**WORK ORDER:** Extract each line of the data below exactly as written.

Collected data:
Segment Open

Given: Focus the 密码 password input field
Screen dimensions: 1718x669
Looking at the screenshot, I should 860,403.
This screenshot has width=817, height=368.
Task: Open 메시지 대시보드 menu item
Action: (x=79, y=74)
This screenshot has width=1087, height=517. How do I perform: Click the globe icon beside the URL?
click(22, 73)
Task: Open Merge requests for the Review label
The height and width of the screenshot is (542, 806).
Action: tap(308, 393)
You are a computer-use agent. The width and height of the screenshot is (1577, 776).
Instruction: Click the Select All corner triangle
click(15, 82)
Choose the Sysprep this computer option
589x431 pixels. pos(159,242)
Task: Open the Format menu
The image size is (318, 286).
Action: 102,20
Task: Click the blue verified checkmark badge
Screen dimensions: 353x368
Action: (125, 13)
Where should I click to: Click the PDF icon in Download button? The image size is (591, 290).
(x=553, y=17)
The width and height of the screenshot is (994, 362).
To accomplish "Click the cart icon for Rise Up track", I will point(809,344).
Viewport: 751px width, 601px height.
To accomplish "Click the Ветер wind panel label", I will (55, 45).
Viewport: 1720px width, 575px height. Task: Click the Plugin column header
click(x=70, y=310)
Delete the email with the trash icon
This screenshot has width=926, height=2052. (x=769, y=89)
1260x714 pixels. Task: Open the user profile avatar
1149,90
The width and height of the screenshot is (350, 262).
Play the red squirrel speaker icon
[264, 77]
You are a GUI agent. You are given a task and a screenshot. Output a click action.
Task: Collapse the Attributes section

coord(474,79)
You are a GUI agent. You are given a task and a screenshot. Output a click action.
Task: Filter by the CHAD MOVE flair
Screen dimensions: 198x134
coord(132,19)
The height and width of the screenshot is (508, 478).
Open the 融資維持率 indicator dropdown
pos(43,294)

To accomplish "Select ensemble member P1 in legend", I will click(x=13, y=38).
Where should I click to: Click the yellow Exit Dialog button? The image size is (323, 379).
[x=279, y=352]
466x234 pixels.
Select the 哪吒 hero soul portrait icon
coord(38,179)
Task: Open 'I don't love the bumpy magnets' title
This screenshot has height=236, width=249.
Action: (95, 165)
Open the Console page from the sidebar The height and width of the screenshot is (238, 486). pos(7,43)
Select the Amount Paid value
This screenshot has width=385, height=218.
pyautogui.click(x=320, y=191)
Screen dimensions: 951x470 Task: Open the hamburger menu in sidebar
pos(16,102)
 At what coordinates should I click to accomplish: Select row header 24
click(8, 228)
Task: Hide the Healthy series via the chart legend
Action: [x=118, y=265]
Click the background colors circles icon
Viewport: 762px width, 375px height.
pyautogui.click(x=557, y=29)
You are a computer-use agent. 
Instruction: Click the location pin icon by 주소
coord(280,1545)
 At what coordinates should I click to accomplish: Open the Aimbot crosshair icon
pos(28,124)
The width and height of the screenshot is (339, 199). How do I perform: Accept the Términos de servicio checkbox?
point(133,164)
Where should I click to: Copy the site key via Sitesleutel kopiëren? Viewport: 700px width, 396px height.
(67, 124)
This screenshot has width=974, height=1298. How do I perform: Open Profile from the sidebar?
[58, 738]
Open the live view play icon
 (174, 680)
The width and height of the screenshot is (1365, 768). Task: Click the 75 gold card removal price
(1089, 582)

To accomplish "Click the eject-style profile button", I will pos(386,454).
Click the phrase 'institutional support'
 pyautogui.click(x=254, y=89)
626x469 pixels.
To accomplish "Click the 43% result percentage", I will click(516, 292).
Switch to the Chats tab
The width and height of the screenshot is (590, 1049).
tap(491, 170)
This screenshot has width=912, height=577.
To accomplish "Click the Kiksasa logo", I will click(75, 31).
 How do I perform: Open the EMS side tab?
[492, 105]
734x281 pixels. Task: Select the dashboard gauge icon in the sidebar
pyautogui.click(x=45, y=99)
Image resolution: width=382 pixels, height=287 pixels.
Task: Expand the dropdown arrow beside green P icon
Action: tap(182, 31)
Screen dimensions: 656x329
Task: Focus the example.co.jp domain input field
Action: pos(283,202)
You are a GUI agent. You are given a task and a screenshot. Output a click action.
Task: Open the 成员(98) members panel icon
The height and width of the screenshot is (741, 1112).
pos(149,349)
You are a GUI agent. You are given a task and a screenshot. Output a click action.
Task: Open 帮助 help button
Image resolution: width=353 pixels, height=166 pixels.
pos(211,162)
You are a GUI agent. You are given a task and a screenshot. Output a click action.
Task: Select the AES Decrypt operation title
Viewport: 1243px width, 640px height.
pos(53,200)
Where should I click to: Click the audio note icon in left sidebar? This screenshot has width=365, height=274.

Segment Closed

**RESPONSE AREA:**
Given: Focus the 密码 password input field
Screen dimensions: 1718x669
Looking at the screenshot, I should 860,403.
This screenshot has width=817, height=368.
Task: Open 메시지 대시보드 menu item
Action: (x=79, y=74)
This screenshot has width=1087, height=517. How do I perform: Click the globe icon beside the URL?
click(22, 73)
Task: Open Merge requests for the Review label
The height and width of the screenshot is (542, 806).
Action: tap(308, 393)
You are a computer-use agent. The width and height of the screenshot is (1577, 776).
Instruction: Click the Select All corner triangle
click(15, 82)
Choose the Sysprep this computer option
589x431 pixels. pos(159,242)
Task: Open the Format menu
The image size is (318, 286).
Action: 102,20
Task: Click the blue verified checkmark badge
Screen dimensions: 353x368
Action: (125, 13)
Where should I click to: Click the PDF icon in Download button? The image size is (591, 290).
(x=553, y=17)
The width and height of the screenshot is (994, 362).
To accomplish "Click the cart icon for Rise Up track", I will point(809,344).
Viewport: 751px width, 601px height.
To accomplish "Click the Ветер wind panel label", I will (55, 45).
Viewport: 1720px width, 575px height. Task: Click the Plugin column header
click(x=70, y=310)
Delete the email with the trash icon
This screenshot has width=926, height=2052. (x=769, y=89)
1260x714 pixels. Task: Open the user profile avatar
1149,90
The width and height of the screenshot is (350, 262).
Play the red squirrel speaker icon
[264, 77]
You are a GUI agent. You are given a task and a screenshot. Output a click action.
Task: Collapse the Attributes section

coord(474,79)
You are a GUI agent. You are given a task and a screenshot. Output a click action.
Task: Filter by the CHAD MOVE flair
Screen dimensions: 198x134
coord(132,19)
The height and width of the screenshot is (508, 478).
Open the 融資維持率 indicator dropdown
pos(43,294)

To accomplish "Select ensemble member P1 in legend", I will click(x=13, y=38).
Where should I click to: Click the yellow Exit Dialog button? The image size is (323, 379).
[x=279, y=352]
466x234 pixels.
Select the 哪吒 hero soul portrait icon
coord(38,179)
Task: Open 'I don't love the bumpy magnets' title
This screenshot has height=236, width=249.
Action: (95, 165)
Open the Console page from the sidebar The height and width of the screenshot is (238, 486). pos(7,43)
Select the Amount Paid value
This screenshot has width=385, height=218.
pyautogui.click(x=320, y=191)
Screen dimensions: 951x470 Task: Open the hamburger menu in sidebar
pos(16,102)
 At what coordinates should I click to accomplish: Select row header 24
click(8, 228)
Task: Hide the Healthy series via the chart legend
Action: [x=118, y=265]
Click the background colors circles icon
Viewport: 762px width, 375px height.
pyautogui.click(x=557, y=29)
You are a computer-use agent. 
Instruction: Click the location pin icon by 주소
coord(280,1545)
 At what coordinates should I click to accomplish: Open the Aimbot crosshair icon
pos(28,124)
The width and height of the screenshot is (339, 199). How do I perform: Accept the Términos de servicio checkbox?
point(133,164)
Where should I click to: Copy the site key via Sitesleutel kopiëren? Viewport: 700px width, 396px height.
(67, 124)
This screenshot has width=974, height=1298. How do I perform: Open Profile from the sidebar?
[58, 738]
Open the live view play icon
 (174, 680)
The width and height of the screenshot is (1365, 768). Task: Click the 75 gold card removal price
(1089, 582)

To accomplish "Click the eject-style profile button", I will pos(386,454).
Click the phrase 'institutional support'
 pyautogui.click(x=254, y=89)
626x469 pixels.
To accomplish "Click the 43% result percentage", I will click(516, 292).
Switch to the Chats tab
The width and height of the screenshot is (590, 1049).
tap(491, 170)
This screenshot has width=912, height=577.
To accomplish "Click the Kiksasa logo", I will click(75, 31).
 How do I perform: Open the EMS side tab?
[492, 105]
734x281 pixels. Task: Select the dashboard gauge icon in the sidebar
pyautogui.click(x=45, y=99)
Image resolution: width=382 pixels, height=287 pixels.
Task: Expand the dropdown arrow beside green P icon
Action: tap(182, 31)
Screen dimensions: 656x329
Task: Focus the example.co.jp domain input field
Action: pos(283,202)
You are a GUI agent. You are given a task and a screenshot. Output a click action.
Task: Open the 成员(98) members panel icon
The height and width of the screenshot is (741, 1112).
pos(149,349)
You are a GUI agent. You are given a task and a screenshot. Output a click action.
Task: Open 帮助 help button
Image resolution: width=353 pixels, height=166 pixels.
pos(211,162)
You are a GUI agent. You are given a task and a screenshot. Output a click action.
Task: Select the AES Decrypt operation title
Viewport: 1243px width, 640px height.
pos(53,200)
Where should I click to: Click the audio note icon in left sidebar? This screenshot has width=365, height=274.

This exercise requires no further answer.